Congenital Diaphragmatic Hernia and Congenital Nephrotic Syndrome in a Low-Birth-Weight Infant: A Case Report.
Yotaro Misaki, Ryo Oi, Taiki Haga, Takahiro Ishida, Takaaki Sakaguchi, Takuya Matsuda, Takao Kazuta, Toshiaki Kan, Hikoaki Oba, Yoko Akamine, Ryutaro Hisatomi, Rika Fujimaru, Yuichi Takama, Takashi Sasaki, Yasuyoshi Otsuka
Abstract
Open AccessWe encountered a case of congenital diaphragmatic hernia (CDH) and congenital nephrotic syndrome (CNS) in a low-birth-weight infant weighing < 2 kg. Dialysis was required due to progressive acute kidney injury in the early postnatal period, and a peritoneal dialysis (PD) catheter was placed during CDH repair surgery.
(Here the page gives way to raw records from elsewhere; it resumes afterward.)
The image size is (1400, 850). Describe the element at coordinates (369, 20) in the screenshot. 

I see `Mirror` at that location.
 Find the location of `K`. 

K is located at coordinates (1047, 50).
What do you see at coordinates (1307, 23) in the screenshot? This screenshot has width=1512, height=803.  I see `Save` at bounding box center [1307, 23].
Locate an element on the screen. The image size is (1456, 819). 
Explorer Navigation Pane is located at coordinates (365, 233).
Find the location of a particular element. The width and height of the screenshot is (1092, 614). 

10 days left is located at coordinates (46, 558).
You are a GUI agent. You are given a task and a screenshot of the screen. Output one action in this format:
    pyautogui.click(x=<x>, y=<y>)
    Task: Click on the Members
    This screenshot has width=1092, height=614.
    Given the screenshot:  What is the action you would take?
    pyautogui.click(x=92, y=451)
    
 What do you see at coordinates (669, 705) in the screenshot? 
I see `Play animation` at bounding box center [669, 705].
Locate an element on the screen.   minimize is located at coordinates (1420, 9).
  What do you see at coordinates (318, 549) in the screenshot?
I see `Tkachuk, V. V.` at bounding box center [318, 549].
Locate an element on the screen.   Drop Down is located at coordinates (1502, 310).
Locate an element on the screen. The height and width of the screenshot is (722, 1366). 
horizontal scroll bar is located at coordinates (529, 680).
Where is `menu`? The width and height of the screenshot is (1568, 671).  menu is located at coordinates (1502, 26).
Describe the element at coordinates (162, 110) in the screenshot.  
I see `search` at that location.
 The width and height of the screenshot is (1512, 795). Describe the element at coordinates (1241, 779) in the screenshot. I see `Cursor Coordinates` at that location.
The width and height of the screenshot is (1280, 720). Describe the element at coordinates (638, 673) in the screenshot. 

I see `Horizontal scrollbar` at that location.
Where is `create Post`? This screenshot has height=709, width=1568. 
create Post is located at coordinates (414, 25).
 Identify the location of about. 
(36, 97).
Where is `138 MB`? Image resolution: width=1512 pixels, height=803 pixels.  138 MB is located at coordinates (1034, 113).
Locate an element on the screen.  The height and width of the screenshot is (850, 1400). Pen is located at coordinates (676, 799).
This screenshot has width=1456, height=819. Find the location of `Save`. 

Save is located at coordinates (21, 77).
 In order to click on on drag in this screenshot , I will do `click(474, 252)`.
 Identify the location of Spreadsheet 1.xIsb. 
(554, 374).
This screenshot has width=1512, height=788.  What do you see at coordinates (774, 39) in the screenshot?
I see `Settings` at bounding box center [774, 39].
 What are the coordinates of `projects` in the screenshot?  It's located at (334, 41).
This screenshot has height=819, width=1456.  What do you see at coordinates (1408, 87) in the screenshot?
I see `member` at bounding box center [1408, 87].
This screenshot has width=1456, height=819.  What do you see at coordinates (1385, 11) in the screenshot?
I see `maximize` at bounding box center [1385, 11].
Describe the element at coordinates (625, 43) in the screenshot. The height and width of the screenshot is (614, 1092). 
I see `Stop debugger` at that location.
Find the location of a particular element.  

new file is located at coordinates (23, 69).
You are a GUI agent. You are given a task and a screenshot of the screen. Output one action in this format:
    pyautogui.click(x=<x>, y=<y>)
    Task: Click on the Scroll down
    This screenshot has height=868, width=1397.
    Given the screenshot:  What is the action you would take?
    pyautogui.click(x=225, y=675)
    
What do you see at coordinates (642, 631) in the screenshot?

During the postoperative acute phase, continuous hemodialysis (CHD) was performed to minimize stress on the surgical site; however, owing to PD-related peritonitis and sutural insufficiency of the diaphragm, the transition to PD was not feasible, necessitating prolonged CHD. During the course of the illness, the patient developed vascular occlusion in the vessels suitable for blood access and superior vena cava syndrome, ultimately rendering continued CHD and PD impossible, leading to death at 74 days of age. Respiratory and circulatory management are required during the perioperative period of CDH repair, necessitating multiple supportive therapies and careful nutritional management. This leads to a complex vicious cycle of complications, including protein loss due to CNS, coagulation disorders, circulatory failure, delayed wound healing because of malnutrition, increased susceptibility to infection, thrombosis, and infections associated with CHD and PD. Optimization of supportive therapies, including systemic anticoagulation management, infection control, and early establishment of nutrition, is considered crucial for the safe implementation of CHD or PD in such diseases.